On September 1, 2017, the Department of State updated the legal standard in determining what behavior constitutes a “misrepresentation” for purposes of determining inadmissibility. The U.S. immigration laws state that “any alien who, by fraud or willfully misrepresenting a material fact, seeks to procure a visa, other documentation, or admission into the United States or other benefit provided under this Act, is inadmissible.” More specifically, the updated legal standard speaks directly to those who are admitted to the U.S. on a nonimmigrant visa, and violate that status within 90 days.
In the past, the government had a 30/60 Day Rule, which provided officers a guideline to determine if there was any misrepresentation. Under the rule, inconsistent conduct within 30 days of entry created a rebuttable presumption of misrepresentation. Inconsistent conduct after 30 days of entry, but within 60 days of entry, did not create a presumption of misrepresentation, but scrutiny would be high.
This guideline has now been eliminated, and revised to look at status violations or “inconsistent conduct” within 90 days of entry, and after 90 days of entry. Essentially, it extends the time that one is under scrutiny for violation of their original status, to 90 days, and thereafter. Violations of status include engaging in unauthorized employment, or enrolling in a full course of academic study without authorization and/or the appropriate change of status. Violations may also include a nonimmigrant marrying and then applying for adjustment of status.

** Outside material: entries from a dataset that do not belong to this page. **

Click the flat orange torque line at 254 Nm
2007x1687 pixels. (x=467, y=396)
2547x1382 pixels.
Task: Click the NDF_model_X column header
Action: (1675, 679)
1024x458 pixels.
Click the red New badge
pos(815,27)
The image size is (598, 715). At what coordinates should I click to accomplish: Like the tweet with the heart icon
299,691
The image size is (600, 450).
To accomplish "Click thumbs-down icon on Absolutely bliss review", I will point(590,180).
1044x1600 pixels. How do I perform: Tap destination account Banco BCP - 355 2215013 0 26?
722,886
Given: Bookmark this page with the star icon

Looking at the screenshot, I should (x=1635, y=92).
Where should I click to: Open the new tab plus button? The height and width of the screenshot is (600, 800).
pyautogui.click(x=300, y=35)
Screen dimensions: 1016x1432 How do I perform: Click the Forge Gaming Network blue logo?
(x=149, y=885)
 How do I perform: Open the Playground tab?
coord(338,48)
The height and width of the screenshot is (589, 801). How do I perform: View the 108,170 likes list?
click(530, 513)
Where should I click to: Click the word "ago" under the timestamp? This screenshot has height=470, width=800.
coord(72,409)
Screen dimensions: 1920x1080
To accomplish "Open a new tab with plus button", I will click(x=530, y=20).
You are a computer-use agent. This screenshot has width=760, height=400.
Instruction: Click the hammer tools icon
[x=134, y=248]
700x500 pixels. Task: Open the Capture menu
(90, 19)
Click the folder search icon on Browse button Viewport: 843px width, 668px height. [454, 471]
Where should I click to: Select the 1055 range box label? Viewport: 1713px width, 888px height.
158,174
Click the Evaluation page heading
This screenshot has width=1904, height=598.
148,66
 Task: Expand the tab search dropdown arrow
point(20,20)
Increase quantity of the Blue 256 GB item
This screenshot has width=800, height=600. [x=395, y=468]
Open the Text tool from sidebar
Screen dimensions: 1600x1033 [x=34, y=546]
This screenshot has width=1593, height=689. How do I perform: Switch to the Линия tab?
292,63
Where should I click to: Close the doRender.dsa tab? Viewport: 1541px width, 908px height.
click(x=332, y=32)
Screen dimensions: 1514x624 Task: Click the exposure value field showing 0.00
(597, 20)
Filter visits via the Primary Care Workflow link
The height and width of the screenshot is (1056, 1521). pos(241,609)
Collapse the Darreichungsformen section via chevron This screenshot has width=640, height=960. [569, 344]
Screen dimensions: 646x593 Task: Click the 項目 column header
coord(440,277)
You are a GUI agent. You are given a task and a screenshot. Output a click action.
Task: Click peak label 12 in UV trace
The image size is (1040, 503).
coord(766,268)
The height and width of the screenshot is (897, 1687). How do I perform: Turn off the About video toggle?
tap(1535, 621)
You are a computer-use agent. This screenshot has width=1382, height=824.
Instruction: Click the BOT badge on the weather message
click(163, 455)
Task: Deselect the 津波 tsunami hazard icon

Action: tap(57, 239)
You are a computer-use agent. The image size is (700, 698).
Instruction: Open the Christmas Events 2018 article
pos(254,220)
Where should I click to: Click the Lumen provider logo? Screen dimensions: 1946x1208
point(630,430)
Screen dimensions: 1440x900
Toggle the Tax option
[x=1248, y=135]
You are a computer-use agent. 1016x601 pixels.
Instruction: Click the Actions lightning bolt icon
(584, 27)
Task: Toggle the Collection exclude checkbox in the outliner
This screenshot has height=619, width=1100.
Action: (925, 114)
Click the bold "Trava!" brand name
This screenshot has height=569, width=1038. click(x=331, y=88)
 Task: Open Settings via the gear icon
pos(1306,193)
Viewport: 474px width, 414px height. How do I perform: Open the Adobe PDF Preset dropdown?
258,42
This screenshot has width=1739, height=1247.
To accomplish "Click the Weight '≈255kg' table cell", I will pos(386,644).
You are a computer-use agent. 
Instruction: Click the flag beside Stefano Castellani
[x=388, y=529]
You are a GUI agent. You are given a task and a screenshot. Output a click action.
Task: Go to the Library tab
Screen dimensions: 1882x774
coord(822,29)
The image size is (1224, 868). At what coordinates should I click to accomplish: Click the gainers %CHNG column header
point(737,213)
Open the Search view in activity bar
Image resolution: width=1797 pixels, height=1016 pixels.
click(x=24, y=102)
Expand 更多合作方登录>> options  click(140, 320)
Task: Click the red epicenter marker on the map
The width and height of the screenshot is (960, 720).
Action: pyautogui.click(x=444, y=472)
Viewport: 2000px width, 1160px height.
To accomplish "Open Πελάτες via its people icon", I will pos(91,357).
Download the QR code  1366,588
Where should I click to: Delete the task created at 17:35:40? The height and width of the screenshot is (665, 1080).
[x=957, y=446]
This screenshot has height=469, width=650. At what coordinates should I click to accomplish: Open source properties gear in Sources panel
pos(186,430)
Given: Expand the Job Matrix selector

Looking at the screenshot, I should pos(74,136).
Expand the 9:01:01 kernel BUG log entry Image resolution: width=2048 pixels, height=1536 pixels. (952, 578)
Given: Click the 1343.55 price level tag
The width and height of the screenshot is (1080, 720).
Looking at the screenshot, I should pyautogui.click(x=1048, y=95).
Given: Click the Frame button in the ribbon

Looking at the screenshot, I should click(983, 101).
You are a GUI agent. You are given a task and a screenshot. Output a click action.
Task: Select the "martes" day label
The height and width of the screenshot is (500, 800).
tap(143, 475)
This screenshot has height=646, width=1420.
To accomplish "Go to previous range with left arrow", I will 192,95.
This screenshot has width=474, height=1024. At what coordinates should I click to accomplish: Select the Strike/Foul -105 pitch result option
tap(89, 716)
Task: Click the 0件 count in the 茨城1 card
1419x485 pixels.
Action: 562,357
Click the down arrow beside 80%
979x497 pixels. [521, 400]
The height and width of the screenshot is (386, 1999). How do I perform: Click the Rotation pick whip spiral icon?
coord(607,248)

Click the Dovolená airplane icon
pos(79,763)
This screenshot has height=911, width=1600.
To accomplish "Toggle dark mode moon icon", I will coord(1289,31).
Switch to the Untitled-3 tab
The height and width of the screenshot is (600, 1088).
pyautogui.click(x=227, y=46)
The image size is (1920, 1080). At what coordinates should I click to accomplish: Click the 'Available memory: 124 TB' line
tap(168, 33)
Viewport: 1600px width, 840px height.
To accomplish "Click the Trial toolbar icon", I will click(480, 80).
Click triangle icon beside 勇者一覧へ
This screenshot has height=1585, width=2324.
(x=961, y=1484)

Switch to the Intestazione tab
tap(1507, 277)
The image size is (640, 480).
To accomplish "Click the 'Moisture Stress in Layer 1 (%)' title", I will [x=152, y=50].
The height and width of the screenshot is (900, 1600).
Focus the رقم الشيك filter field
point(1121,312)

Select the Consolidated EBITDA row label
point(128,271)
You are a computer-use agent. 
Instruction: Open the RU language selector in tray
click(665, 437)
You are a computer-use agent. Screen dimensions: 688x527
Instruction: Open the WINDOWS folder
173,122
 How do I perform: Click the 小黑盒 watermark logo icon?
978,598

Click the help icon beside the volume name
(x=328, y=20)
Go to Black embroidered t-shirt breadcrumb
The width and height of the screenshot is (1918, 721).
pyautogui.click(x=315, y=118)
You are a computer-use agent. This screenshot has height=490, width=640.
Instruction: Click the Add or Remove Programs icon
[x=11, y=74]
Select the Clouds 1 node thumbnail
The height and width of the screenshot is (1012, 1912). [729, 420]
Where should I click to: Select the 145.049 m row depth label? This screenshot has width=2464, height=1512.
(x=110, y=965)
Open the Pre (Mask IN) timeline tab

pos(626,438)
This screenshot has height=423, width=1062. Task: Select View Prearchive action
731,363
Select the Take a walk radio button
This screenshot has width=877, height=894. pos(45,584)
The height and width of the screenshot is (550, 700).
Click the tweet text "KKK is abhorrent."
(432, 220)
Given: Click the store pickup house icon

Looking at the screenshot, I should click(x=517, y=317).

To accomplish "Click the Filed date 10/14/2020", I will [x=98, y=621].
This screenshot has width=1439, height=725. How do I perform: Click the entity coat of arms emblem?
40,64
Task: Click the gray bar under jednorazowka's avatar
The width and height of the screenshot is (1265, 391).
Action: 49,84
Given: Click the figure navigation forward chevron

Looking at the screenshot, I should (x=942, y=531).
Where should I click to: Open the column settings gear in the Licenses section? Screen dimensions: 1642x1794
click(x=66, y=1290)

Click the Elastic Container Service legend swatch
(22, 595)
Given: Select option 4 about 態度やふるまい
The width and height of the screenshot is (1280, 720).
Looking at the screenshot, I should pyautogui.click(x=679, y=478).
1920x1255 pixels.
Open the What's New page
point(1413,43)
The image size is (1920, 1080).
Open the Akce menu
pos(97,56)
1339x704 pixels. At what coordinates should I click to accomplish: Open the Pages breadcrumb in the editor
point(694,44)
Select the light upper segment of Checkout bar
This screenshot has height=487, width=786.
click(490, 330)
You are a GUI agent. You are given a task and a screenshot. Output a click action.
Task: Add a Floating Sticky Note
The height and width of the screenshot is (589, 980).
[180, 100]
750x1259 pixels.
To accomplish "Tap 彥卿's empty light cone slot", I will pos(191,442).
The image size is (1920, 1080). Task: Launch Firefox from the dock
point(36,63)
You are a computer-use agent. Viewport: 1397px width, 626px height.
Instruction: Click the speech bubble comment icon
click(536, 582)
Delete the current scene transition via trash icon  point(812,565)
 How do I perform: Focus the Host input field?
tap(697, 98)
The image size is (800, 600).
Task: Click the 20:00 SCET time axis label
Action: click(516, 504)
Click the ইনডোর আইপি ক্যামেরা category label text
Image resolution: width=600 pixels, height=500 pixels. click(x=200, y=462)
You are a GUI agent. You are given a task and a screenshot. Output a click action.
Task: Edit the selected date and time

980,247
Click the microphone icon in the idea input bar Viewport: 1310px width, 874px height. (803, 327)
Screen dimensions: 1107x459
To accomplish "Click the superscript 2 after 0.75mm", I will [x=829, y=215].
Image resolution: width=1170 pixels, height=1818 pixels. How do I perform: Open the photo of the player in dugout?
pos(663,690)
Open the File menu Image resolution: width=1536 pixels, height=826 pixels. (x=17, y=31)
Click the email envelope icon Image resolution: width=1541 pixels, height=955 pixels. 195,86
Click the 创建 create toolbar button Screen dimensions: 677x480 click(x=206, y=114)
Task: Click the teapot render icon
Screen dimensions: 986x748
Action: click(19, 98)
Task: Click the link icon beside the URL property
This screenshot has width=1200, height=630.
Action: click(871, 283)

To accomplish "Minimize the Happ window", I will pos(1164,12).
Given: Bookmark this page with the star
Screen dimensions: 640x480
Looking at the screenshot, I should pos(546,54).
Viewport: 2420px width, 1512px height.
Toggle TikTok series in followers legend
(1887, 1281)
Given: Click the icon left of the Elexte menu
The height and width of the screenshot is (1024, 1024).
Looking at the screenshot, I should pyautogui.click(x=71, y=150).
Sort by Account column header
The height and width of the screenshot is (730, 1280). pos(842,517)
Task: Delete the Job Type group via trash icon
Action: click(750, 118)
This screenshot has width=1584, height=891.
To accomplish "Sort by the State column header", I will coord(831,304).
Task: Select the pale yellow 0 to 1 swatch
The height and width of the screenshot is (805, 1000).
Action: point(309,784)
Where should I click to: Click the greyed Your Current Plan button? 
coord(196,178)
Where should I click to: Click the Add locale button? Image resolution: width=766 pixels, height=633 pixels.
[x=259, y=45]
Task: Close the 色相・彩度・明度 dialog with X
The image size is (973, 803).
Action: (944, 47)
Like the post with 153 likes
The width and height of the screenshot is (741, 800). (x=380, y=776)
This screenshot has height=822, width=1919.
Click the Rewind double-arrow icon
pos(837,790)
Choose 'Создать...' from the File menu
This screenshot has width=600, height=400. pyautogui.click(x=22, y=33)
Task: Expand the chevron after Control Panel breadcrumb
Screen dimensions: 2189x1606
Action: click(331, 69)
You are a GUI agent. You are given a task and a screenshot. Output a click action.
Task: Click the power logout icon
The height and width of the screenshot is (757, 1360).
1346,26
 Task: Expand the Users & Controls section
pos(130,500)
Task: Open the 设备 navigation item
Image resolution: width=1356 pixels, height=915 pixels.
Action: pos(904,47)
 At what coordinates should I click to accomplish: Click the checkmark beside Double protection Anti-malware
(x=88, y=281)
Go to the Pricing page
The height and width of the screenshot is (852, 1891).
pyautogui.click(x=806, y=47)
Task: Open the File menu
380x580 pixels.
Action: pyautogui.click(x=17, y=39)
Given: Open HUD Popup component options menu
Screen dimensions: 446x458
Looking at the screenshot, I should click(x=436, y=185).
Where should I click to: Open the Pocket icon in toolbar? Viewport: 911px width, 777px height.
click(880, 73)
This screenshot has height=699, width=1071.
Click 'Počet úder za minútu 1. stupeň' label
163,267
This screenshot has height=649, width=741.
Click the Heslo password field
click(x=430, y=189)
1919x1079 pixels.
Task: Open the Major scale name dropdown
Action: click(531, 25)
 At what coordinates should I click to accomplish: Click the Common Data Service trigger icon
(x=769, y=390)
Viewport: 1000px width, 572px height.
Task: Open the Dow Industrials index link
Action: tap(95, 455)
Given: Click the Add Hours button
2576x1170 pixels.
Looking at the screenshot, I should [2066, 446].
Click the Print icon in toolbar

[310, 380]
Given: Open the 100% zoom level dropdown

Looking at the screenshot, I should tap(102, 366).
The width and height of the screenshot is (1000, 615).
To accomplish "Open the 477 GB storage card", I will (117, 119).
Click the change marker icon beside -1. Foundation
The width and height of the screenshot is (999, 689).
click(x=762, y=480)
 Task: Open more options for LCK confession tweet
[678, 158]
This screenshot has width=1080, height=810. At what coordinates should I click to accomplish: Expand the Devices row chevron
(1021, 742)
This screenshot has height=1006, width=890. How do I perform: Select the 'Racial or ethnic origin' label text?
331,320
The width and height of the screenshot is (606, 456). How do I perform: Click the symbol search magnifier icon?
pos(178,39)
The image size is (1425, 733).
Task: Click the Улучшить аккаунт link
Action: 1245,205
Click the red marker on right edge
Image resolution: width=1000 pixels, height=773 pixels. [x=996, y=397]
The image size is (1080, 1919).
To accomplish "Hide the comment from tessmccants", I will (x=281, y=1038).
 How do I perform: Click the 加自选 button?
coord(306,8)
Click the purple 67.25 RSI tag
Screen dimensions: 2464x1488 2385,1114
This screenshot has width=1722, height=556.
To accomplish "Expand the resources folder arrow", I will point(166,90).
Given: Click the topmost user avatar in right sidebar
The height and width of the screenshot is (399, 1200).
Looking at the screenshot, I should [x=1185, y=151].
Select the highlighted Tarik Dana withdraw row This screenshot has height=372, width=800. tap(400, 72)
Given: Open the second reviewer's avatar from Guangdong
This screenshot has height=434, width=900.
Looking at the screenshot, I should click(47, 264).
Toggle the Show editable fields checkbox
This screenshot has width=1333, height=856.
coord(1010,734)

The notion of misrepresentation and preconceived intent are two separate issues. For immediate relatives of U.S. citizens, the notion of preconceived intent is not a problem under current case law. However, misrepresentation at any point still comes into play. A hypothetical scenario would be: Sue enters the U.S. on a visitor visa, with the intent to enter and marry her U.S. citizen boyfriend. At the airport, Sue tells the Immigration Officer that she is only here to visit her grandmother for a week. If Sue marries her boyfriend and applies to adjust status, her preconceived intent to enter and marry her boyfriend is not an issue. However, her misrepresentation to the Officer at the airport is a problem, and she may need a waiver of inadmissibility.
The law in this regard can be complicated, so speak to a knowledgeable attorney if this updated provision can affect you.